Mais uma vez as classes A e B arcarão com esse custo social, além da alta carga tributária que lhes pesa sobre os ombros e que não se traduz em serviços de qualidade, como a educação. As famílias de classe média que mantêm os dois sistemas de ensino, o público e o privado, arcam com o alto custo da formação de seus filhos até o ensino médio. Contudo, agora, com a considerável diminuição de vagas nas federais, boa parte desses estudantes será empurrada para as faculdades privadas, cuja qualidade de ensino é duvidosa em muitas delas, a começar pelo processo de seleção.

Logo, quem ganha com a nova lei de cotas? Com certeza, os beneficiados serão os alunos das escolas públicas, assim como as faculdades privadas e as escolas privadas de alto desempenho nos vestibulares. Dentr e os prejudicados estão os alunos das escolas privadas, inclusive os pretos, pardos e índios.

Ao contrário do que se imagina, não cremos que haverá nesse momento êxodo de alunos das escolas privadas para as públicas, visto que os pais talvez não arrisquem a educação de seu filho apenas pelo sistema de cotas. Isso porque a baixa qualidade do ensino médio público é notória. Também a falta de infraestrutura e as greves constantes são alguns dos fatores que inibem a troca. Além disso, o número de vagas no vestibular é incerto para as pessoas que não se enquadram nos quesitos raça e renda.

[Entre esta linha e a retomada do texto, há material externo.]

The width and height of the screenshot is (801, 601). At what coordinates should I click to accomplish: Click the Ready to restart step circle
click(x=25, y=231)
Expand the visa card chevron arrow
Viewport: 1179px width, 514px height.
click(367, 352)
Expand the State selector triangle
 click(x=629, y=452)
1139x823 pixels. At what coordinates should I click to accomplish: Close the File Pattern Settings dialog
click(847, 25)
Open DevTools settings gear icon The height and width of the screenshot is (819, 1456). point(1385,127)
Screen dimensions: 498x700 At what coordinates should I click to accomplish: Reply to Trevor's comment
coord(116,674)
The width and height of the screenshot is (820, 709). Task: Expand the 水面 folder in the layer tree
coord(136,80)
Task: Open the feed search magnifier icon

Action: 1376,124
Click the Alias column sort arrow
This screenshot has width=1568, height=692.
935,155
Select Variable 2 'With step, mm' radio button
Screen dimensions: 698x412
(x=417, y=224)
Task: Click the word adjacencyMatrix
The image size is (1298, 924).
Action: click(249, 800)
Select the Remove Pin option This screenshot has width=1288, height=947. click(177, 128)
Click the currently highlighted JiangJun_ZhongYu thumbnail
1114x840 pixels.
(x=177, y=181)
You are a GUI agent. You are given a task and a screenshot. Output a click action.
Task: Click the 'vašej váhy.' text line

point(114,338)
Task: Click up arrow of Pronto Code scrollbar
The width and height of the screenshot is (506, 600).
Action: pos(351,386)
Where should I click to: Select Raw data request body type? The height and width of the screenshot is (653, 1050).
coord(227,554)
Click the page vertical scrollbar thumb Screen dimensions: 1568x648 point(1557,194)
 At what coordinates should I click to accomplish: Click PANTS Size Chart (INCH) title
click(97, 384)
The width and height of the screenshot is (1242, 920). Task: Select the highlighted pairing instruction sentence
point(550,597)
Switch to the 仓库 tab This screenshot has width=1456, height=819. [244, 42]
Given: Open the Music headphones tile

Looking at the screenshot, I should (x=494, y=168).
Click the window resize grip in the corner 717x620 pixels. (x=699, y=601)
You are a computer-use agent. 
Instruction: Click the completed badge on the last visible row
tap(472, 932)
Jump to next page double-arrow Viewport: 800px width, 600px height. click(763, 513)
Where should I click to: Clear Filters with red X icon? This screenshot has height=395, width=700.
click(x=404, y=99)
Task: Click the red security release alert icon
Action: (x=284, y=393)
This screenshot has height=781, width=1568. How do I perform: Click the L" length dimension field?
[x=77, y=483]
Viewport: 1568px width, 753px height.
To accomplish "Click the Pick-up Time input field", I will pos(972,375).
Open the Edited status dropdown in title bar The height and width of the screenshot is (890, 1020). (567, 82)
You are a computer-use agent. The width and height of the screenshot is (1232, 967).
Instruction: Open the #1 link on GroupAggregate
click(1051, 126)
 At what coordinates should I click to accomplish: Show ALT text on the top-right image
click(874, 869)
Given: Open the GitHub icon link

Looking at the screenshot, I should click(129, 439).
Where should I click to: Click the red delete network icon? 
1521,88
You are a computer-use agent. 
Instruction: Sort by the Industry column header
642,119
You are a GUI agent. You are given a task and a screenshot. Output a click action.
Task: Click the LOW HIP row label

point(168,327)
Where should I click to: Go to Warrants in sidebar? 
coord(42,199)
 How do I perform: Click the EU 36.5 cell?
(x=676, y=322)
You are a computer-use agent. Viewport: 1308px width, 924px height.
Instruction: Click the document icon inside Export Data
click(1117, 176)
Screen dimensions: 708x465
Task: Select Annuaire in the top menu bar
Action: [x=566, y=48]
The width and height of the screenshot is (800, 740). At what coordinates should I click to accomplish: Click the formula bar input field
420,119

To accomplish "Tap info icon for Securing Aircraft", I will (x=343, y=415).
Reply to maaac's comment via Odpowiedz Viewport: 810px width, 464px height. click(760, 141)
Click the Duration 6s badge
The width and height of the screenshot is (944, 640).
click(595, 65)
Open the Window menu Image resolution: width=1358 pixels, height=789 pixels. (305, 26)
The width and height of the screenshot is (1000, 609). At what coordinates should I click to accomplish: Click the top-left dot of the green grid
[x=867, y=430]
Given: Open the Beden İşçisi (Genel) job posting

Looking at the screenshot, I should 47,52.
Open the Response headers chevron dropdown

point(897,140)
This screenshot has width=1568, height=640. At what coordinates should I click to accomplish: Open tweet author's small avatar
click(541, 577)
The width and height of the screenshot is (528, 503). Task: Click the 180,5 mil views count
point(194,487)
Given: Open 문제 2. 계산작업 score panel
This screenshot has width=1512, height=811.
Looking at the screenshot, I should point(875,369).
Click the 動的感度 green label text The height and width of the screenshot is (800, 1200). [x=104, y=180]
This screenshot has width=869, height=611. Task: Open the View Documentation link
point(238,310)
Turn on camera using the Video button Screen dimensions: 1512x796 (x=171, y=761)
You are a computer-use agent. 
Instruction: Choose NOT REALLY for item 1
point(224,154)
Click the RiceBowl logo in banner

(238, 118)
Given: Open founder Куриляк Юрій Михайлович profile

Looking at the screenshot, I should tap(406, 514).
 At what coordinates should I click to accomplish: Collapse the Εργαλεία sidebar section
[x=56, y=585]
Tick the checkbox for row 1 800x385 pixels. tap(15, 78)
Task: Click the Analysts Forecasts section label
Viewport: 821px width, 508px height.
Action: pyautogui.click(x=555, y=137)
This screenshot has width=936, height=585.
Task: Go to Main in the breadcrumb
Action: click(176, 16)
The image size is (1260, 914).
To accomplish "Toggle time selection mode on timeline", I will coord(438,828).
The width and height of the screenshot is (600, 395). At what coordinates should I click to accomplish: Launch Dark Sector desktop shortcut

Muito embora entendamos que a lei em análise produza justiça social, diante dos argumentos trazidos, questionamos a sua aplicação no momento em que as universidades estão sucateadas e sem estrutura mínima para receberem e manterem os alunos das escolas públicas, os quais certamente continuarão sofrendo os revezes de uma educação pública deficitária, em que pese a promessa de apoio pedagógico para nivelamento, bem como o financeiro, para a manutenção desses alunos na universidade.